Carried out by researchers from University of Radboud University Medical Centre, the Netherlands, (known as Radboudumc), along with British, Spanish and American colleagues, the study used data from 7,418 middle-aged men and women who participated in the Aerobics Center Longitudinal Study (ACLS) in the USA. Participants were asked to report on how much resistance exercise they did per week, both the amount of minutes and the amount of sessions.
All participants were healthy and without metabolic syndrome at the start of the study. During the study, carried out between 1987 and 2006, 15% of participants developed metabolic syndrome. After taking into account factors such as smoking status and regular endurance training, the researchers found that those who engaged in resistance training, including those who completed the recommended two or more sessions of training a week, had a 17% lower risk of developing metabolic syndrome compared to those who did no resistance exercise at all.
Perhaps surprisingly, those who completed less than an hour a week of resistance exercise, 1-59 minutes (usually over 1-2 sessions), had a 29% lower risk. The team found that more intensive resistance exercise training was not associated with any additional health benefit (although the team noted that sample sizes for higher levels were smaller, potentially reducing their ‘statistical power’).
The finding suggests that a small amount of resistance exercise just once or twice per week may be enough to enjoy benefits. It also didn’t make much difference if the resistance exercise was done only on weekends or spread out through the week. Meanwhile, doing a combination of resistance training and aerobic exercises provided even greater benefits for those wanting to further reduce their risk of metabolic syndrome.
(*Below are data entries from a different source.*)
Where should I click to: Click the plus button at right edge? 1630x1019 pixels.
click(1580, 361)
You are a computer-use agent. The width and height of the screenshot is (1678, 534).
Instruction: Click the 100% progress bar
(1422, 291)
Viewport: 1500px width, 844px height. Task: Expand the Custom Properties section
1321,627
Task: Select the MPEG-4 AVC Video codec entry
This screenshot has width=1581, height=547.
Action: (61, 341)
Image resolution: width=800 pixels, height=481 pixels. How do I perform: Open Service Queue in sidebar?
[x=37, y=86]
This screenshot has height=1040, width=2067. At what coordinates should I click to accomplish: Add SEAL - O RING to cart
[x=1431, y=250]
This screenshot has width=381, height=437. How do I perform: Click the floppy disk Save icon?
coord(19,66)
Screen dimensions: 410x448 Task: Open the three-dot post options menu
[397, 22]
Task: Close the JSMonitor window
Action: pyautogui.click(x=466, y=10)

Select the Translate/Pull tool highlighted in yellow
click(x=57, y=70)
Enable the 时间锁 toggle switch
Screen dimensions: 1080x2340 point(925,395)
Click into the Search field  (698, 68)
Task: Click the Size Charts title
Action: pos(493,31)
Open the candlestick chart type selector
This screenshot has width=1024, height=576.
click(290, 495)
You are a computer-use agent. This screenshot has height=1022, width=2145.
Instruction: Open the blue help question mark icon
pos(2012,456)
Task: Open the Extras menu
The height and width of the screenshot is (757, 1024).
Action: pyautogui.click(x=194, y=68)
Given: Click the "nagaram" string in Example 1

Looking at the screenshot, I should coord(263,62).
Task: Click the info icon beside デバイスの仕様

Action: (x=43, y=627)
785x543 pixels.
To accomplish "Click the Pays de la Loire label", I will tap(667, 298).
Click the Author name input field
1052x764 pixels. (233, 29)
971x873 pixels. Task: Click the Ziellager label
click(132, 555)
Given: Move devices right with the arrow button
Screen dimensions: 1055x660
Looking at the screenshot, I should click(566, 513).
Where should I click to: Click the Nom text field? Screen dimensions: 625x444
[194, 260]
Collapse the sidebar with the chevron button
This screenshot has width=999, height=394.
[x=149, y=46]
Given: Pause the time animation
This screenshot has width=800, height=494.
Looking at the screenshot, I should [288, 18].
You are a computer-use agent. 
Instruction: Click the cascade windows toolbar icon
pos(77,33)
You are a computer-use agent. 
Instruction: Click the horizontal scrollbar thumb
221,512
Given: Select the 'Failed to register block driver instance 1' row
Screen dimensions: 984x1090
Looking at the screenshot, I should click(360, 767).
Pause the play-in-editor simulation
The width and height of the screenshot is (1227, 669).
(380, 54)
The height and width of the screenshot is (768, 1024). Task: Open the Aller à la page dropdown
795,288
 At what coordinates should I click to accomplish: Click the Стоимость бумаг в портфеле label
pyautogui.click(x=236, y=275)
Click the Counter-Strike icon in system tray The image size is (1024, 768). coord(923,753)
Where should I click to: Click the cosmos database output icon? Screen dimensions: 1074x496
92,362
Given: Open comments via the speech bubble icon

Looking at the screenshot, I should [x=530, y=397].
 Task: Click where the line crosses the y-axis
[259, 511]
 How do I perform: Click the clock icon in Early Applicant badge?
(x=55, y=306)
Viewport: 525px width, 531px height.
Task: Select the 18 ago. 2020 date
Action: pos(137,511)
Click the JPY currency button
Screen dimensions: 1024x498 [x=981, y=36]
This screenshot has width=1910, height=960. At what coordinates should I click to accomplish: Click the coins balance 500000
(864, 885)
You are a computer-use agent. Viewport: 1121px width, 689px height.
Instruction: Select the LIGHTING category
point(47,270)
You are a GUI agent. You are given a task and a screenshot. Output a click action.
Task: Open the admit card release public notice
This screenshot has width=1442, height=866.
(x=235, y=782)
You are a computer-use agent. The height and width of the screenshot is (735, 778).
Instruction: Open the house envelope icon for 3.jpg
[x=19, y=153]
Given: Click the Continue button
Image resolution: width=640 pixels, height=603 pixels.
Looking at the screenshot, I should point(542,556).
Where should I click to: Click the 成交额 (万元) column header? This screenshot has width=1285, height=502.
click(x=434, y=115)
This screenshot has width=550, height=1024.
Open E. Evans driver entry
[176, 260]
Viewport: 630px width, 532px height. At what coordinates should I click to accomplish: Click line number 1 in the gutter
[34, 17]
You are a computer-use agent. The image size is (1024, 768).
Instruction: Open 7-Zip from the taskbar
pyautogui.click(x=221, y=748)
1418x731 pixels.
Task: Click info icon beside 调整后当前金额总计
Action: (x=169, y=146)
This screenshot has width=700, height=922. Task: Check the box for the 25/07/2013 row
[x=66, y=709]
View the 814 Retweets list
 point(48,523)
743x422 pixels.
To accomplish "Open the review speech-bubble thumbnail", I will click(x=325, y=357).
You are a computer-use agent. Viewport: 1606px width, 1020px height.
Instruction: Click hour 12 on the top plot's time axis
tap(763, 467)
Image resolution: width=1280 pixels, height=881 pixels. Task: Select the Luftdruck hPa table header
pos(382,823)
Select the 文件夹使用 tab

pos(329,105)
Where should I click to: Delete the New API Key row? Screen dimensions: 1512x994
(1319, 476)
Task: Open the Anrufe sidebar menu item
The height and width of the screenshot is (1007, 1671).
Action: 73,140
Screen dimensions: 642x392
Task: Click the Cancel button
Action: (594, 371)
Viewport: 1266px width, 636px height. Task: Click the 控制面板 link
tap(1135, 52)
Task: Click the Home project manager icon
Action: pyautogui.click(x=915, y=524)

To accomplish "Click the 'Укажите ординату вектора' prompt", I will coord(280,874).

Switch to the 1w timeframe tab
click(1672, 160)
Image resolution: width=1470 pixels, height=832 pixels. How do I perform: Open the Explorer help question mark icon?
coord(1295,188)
Esmée Bakker, lead author of the study, concluded that, “A modest amount of resistance exercise, such as two 30-minute sessions per week, has the most beneficial effect.” It further advises that, “These findings should be included in the standard medical recommendations for preventing metabolic syndrome and future cardiovascular disease.” The original article was published on June 13 on the website of Mayo Clinic Proceedings.